— Не хочу!
— Букин Федор!
Тяжело поднялся белесоватый, выцветший парень и, качая головой, медленно сказал;
— Стыдились бы! Я человек тяжелый и то понимаю справедливость! — Он поднял руку выше головы и замолчал, полузакрыв глаза, как бы присматриваясь к чему-то вдали.
— Что такое? — раздраженно, с изумлением вскричал старик, опрокидываясь в кресле.
— А, ну вас…
Букин угрюмо опустился на скамью. Было огромное, важное в его темных словах, было что-то грустно укоряющее и наивное. Это почувствовалось всеми, и даже судьи прислушивались, как будто ожидая, не раздастся ли эхо, более ясное, чем эти слова.
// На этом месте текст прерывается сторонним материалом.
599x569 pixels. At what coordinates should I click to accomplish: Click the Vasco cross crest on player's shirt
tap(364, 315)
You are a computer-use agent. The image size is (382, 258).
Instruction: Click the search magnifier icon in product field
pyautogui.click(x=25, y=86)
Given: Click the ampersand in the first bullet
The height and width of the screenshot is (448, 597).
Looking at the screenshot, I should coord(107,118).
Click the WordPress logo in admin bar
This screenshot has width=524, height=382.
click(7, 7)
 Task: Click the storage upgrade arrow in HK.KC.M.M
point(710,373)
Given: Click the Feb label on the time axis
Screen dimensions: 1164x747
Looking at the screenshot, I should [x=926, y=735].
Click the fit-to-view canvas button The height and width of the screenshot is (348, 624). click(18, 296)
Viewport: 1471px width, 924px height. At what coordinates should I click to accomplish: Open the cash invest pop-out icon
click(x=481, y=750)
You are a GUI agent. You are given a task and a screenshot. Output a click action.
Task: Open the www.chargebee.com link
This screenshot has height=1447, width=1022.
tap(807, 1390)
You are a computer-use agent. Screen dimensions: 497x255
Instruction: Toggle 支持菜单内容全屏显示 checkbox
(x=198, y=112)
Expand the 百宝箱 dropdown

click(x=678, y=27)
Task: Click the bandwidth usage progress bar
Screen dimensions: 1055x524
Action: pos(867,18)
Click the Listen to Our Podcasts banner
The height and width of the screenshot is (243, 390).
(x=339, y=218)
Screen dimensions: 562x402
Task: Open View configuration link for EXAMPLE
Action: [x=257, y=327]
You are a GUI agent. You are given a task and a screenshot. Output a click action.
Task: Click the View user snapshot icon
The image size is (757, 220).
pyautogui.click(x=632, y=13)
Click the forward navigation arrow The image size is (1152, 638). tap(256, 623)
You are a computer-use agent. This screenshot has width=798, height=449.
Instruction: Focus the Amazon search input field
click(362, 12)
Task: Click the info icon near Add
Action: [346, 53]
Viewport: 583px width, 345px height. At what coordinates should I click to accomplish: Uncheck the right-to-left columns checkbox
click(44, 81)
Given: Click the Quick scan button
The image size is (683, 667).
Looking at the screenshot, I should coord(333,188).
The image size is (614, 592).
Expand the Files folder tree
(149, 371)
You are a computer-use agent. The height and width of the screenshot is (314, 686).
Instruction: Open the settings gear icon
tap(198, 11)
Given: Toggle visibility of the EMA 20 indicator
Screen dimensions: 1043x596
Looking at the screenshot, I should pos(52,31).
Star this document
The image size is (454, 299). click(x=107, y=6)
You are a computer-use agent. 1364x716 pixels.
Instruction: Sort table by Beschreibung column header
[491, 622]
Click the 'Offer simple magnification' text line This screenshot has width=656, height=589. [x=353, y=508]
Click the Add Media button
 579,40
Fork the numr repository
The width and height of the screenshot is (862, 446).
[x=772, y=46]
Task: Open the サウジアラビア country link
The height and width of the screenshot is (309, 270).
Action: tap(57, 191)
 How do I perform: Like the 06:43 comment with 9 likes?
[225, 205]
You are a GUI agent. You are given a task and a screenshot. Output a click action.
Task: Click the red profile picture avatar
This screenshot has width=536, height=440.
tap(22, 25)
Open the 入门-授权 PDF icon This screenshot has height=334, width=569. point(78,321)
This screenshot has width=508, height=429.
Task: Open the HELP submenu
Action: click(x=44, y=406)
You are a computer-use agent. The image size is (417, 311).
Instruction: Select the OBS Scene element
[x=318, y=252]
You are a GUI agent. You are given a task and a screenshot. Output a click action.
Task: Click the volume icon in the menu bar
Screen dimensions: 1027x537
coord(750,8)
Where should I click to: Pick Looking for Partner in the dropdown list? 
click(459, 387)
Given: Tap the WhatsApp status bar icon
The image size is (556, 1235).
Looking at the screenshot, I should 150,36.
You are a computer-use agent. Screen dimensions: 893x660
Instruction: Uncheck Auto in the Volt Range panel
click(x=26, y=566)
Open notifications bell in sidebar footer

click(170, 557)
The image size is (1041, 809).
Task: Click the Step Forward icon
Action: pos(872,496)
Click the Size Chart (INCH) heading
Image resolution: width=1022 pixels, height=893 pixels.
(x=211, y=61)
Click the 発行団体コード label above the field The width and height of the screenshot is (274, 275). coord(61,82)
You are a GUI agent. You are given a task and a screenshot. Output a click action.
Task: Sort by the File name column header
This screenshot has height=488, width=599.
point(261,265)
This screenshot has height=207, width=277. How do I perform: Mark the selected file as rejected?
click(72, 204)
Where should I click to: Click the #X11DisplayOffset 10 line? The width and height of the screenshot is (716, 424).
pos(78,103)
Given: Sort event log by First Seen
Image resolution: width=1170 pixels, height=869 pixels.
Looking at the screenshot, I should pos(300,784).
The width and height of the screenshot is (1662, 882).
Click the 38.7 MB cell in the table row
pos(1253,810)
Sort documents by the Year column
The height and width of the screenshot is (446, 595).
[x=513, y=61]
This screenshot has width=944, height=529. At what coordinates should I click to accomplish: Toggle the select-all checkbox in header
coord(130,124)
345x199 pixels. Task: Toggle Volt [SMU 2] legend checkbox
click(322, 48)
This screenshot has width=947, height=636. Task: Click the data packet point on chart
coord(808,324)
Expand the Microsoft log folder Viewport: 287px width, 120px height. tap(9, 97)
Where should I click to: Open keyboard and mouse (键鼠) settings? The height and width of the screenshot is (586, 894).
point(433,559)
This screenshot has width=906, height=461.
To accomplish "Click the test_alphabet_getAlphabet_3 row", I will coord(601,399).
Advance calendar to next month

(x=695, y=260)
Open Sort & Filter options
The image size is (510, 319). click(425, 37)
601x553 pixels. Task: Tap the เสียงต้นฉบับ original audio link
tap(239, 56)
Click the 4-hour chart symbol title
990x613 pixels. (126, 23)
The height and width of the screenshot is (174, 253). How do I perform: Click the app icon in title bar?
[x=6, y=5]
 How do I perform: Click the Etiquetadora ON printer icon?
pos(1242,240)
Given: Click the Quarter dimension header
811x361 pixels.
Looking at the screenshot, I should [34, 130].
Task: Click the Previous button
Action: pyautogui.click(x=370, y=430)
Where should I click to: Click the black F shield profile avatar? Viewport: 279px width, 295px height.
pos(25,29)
II на скамьях для публики все замерло, только тихий плач колебался в воздухе. Потом прокурор, пожав плечами, усмехнулся, предводитель дворянства гулко кашлянул, и снова постепенно родились шепоты, возбужденно извиваясь по залу.
Мать, наклонясь к Сизову, спросила:
— Будут судьи говорить?
— Все кончено… только приговор объявят…
— Больше ничего?
— Да…
Она не поверила ему.
Самойлова беспокойно двигалась по скамье, толкая мать плечом и локтем, и тихо говорила мужу:
— Как же это? Разве так можно?
— Видишь — можно!
— Что же будет ему, Грише-то?
— Отвяжись…
Во всех чувствовалось что-то сдвинутое, нарушенное, разбитое, люди недоуменно мигали ослепленными глазами, как будто перед ними загорелось нечто яркое, неясных очертаний, непонятного значения, но вовлекающей силы. И, не понимая внезапно открывавшегося великого, люди торопливо расходовали новое для них чувство на мелкое, очевидное, понятное им. Старший Букин, не стесняясь, громко шептал:
— Позвольте, — почему не дают говорить? Прокурор может говорить все сколько кочет…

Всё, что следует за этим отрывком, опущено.